╭─ EXERCISE INPUTS

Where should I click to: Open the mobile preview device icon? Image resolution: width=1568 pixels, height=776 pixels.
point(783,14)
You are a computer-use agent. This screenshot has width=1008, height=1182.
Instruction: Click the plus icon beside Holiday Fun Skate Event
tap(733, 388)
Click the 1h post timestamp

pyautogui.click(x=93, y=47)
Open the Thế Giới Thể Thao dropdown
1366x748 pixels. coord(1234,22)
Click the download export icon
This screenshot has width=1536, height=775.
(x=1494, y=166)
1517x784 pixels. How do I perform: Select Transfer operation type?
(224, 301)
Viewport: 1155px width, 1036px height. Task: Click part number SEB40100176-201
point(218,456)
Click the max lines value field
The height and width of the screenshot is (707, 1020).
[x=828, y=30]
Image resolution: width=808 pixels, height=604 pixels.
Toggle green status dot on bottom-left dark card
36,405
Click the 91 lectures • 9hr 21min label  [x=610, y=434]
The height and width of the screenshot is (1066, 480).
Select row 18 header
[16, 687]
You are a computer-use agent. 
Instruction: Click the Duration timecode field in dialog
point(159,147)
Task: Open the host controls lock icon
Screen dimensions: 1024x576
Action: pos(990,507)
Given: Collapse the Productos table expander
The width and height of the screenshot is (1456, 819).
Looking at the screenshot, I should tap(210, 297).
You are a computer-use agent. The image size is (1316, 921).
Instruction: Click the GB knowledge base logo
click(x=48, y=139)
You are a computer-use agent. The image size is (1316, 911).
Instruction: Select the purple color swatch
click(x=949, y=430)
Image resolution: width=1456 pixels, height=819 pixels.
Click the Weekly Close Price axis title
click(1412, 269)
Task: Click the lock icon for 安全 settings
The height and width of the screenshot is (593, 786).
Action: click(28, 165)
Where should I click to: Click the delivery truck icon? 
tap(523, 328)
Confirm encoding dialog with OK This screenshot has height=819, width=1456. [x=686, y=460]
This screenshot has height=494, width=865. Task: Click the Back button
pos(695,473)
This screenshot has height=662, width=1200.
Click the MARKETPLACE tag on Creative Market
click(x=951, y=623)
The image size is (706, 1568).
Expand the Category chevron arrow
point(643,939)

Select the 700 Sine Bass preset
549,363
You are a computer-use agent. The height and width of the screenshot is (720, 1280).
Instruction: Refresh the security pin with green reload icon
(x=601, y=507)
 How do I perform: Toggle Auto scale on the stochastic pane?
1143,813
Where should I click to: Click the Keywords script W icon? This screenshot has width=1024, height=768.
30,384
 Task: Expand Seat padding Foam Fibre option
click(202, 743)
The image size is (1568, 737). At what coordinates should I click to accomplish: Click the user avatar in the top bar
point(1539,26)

╰─

### SHORT PROBLEM
Rewrite the items from the first one through the line containing "point(218,456)", putting "menu" in place of "dropdown" and leaving everything else unchanged.

### REPLY
Where should I click to: Open the mobile preview device icon? Image resolution: width=1568 pixels, height=776 pixels.
point(783,14)
You are a computer-use agent. This screenshot has width=1008, height=1182.
Instruction: Click the plus icon beside Holiday Fun Skate Event
tap(733, 388)
Click the 1h post timestamp

pyautogui.click(x=93, y=47)
Open the Thế Giới Thể Thao menu
1366x748 pixels. coord(1234,22)
Click the download export icon
This screenshot has width=1536, height=775.
(x=1494, y=166)
1517x784 pixels. How do I perform: Select Transfer operation type?
(224, 301)
Viewport: 1155px width, 1036px height. Task: Click part number SEB40100176-201
point(218,456)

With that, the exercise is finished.